Issues relating to the differences between the PHE and WHO Guidance therefore appear to have been resolved. However, the reports of inadequate PPE have not stopped. Sadly, the change in the Guidance also came after the first reports of deaths of doctors and nurses in England engaged in the active treatment of infected patients.
What protection does private law provide for NHS workers in direct contact with confirmed and possible COVI-19 patients?
The most obvious starting point in English law is that all workers in England Wales have a right to suitable PPE under the Personal Protective Equipment at Work Regulations 1992, regulation 4(1) of which provides:
Every employer shall ensure that suitable personal protective equipment is provided to his employees who may be exposed to a risk to their health or safety while at work except where and to the extent that such risk has been adequately controlled by other means which are equally or more effective.
Regulation 4(3) states that PPE “shall not be suitable unless”, amongst other things:
(a) it is appropriate for the risk or risks involved, the conditions at the place where exposure to the risk may occur, and the period for which it is worn;
…
(d) so far as is practicable, it is effective to prevent or adequately control the risk or risks involved without increasing overall risk;
Liability under the 1992 Regulations is strict, but since amendments made to the Health and Safety at Work Act 1974 in 2013, they are no longer actionable in themselves in tort, and so can longer be relied upon directly to found a legal challenge.
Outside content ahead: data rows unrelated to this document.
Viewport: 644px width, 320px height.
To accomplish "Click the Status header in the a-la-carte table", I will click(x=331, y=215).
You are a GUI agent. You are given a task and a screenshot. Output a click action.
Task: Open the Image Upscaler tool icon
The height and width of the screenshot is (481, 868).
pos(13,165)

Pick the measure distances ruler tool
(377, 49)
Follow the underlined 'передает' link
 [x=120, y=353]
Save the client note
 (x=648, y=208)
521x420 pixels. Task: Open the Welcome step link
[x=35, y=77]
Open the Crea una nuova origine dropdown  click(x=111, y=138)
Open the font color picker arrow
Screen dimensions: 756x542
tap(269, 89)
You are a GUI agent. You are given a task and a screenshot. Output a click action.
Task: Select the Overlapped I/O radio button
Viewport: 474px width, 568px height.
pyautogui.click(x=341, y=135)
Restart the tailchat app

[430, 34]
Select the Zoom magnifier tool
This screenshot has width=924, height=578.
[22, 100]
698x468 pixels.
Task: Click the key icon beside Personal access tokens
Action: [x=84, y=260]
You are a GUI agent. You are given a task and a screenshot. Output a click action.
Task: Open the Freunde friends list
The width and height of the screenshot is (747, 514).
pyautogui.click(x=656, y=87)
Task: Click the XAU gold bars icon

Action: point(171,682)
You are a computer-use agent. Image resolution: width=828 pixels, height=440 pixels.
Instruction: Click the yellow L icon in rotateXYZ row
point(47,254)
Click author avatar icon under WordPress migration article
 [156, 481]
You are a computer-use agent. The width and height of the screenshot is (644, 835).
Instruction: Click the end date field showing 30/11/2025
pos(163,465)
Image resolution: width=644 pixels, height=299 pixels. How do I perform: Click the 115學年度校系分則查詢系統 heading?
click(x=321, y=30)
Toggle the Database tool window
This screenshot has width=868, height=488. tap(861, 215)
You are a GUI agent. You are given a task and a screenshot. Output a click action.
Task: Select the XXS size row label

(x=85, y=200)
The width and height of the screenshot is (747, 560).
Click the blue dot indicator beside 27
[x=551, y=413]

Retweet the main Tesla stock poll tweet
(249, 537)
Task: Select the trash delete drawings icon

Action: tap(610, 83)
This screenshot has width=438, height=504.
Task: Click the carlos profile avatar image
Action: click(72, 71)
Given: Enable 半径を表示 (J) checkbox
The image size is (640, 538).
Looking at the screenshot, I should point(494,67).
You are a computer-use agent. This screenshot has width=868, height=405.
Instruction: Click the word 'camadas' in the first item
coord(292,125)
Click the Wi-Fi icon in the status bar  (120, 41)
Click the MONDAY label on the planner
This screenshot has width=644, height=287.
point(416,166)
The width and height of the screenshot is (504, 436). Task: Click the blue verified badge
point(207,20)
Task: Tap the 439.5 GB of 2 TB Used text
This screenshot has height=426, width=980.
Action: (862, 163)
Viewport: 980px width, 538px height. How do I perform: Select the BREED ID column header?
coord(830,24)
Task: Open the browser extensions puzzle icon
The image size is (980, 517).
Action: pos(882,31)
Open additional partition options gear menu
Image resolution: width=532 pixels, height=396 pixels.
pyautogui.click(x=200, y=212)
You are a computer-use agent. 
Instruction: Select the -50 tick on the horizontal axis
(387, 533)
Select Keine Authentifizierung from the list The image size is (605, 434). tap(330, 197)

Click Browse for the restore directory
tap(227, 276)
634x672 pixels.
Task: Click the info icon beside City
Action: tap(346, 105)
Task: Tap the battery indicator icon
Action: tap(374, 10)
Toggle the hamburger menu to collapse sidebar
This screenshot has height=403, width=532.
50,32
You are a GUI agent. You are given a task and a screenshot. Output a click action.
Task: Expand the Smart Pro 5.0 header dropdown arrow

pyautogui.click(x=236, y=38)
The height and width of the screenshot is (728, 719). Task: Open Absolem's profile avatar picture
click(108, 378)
However, all employers owe a non-delegable common law duty to provide employees with a reasonably safe workplace and safe system of work. The standard of reasonableness and necessity for any damage to be foreseeable at common law provide a harder test to satisfy than the strict test under the Regulations – Threlfall v Hull City Council [2011] ICR 209. However, the terms of the PPE Regulations should clearly inform the content of a common law duty. As Lords Reed and Hodge stated in Kennedy v Cordia (Services) LLP [2016] UKSC 6 [64] ‘the expansion of the statutory duties imposed on employers in the field of health and safety has given rise to a body of knowledge and experience in this field, which … creates the context in which the court has to assess an employer’s performance of its common law duty of care’. In other words, in order to assess ‘what steps reasonable and conscientious employers can be expected to take to provide a reasonably safe workplace and system of work’, a court may look to the Regulations – Cockerill v CXK Ltd [2018] EWHC 1155 (QB). Further, an employer has an anterior common law duty to conduct a risk assessment in respect of all reasonably foreseeable risks.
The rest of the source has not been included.